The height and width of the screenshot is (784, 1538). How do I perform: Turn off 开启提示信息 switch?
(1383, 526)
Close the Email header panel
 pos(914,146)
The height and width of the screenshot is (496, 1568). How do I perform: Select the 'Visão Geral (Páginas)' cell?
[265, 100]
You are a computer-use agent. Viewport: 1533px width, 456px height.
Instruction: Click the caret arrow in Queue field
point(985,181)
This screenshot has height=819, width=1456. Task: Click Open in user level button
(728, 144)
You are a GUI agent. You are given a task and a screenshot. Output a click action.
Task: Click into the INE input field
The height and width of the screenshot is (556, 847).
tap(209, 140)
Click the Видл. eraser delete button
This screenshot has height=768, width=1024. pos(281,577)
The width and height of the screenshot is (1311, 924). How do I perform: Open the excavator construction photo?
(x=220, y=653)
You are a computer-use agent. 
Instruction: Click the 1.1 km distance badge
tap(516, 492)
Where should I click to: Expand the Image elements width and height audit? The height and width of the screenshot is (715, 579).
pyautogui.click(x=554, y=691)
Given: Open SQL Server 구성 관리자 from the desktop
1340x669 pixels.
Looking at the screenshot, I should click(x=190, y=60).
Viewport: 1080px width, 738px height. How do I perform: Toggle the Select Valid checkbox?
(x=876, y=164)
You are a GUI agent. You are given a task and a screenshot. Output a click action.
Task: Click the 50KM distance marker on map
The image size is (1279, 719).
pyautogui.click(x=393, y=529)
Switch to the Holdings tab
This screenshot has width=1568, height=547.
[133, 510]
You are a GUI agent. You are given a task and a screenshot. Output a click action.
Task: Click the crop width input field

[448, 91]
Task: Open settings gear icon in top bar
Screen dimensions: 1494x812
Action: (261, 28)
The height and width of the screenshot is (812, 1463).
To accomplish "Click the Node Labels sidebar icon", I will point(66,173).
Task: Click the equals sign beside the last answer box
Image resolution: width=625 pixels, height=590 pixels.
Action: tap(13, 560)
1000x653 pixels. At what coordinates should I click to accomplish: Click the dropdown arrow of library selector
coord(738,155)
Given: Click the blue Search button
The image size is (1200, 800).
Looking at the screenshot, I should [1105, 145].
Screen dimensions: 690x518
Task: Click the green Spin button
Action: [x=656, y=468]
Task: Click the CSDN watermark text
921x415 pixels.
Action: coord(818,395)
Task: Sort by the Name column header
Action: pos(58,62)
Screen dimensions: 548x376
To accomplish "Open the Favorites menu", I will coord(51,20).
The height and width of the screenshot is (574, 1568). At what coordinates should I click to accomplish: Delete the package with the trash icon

━━━━━━

▸ **WHAT TO PRODUCE**
Express every line of the items above as a JSON list of strings, with one string per line and blank lines omitted.

▸ **RESPONSE**
[
  "The height and width of the screenshot is (784, 1538). How do I perform: Turn off 开启提示信息 switch?",
  "(1383, 526)",
  "Close the Email header panel",
  " pos(914,146)",
  "The height and width of the screenshot is (496, 1568). How do I perform: Select the 'Visão Geral (Páginas)' cell?",
  "[265, 100]",
  "You are a computer-use agent. Viewport: 1533px width, 456px height.",
  "Instruction: Click the caret arrow in Queue field",
  "point(985,181)",
  "This screenshot has height=819, width=1456. Task: Click Open in user level button",
  "(728, 144)",
  "You are a GUI agent. You are given a task and a screenshot. Output a click action.",
  "Task: Click into the INE input field",
  "The height and width of the screenshot is (556, 847).",
  "tap(209, 140)",
  "Click the Видл. eraser delete button",
  "This screenshot has height=768, width=1024. pos(281,577)",
  "The width and height of the screenshot is (1311, 924). How do I perform: Open the excavator construction photo?",
  "(x=220, y=653)",
  "You are a computer-use agent. ",
  "Instruction: Click the 1.1 km distance badge",
  "tap(516, 492)",
  "Where should I click to: Expand the Image elements width and height audit? The height and width of the screenshot is (715, 579).",
  "pyautogui.click(x=554, y=691)",
  "Given: Open SQL Server 구성 관리자 from the desktop",
  "1340x669 pixels.",
  "Looking at the screenshot, I should click(x=190, y=60).",
  "Viewport: 1080px width, 738px height. How do I perform: Toggle the Select Valid checkbox?",
  "(x=876, y=164)",
  "You are a GUI agent. You are given a task and a screenshot. Output a click action.",
  "Task: Click the 50KM distance marker on map",
  "The image size is (1279, 719).",
  "pyautogui.click(x=393, y=529)",
  "Switch to the Holdings tab",
  "This screenshot has width=1568, height=547.",
  "[133, 510]",
  "You are a GUI agent. You are given a task and a screenshot. Output a click action.",
  "Task: Click the crop width input field",
  "[448, 91]",
  "Task: Open settings gear icon in top bar",
  "Screen dimensions: 1494x812",
  "Action: (261, 28)",
  "The height and width of the screenshot is (812, 1463).",
  "To accomplish \"Click the Node Labels sidebar icon\", I will point(66,173).",
  "Task: Click the equals sign beside the last answer box",
  "Image resolution: width=625 pixels, height=590 pixels.",
  "Action: tap(13, 560)",
  "1000x653 pixels. At what coordinates should I click to accomplish: Click the dropdown arrow of library selector",
  "coord(738,155)",
  "Given: Click the blue Search button",
  "The image size is (1200, 800).",
  "Looking at the screenshot, I should [1105, 145].",
  "Screen dimensions: 690x518",
  "Task: Click the green Spin button",
  "Action: [x=656, y=468]",
  "Task: Click the CSDN watermark text",
  "921x415 pixels.",
  "Action: coord(818,395)",
  "Task: Sort by the Name column header",
  "Action: pos(58,62)",
  "Screen dimensions: 548x376",
  "To accomplish \"Open the Favorites menu\", I will coord(51,20).",
  "The height and width of the screenshot is (574, 1568). At what coordinates should I click to accomplish: Delete the package with the trash icon"
]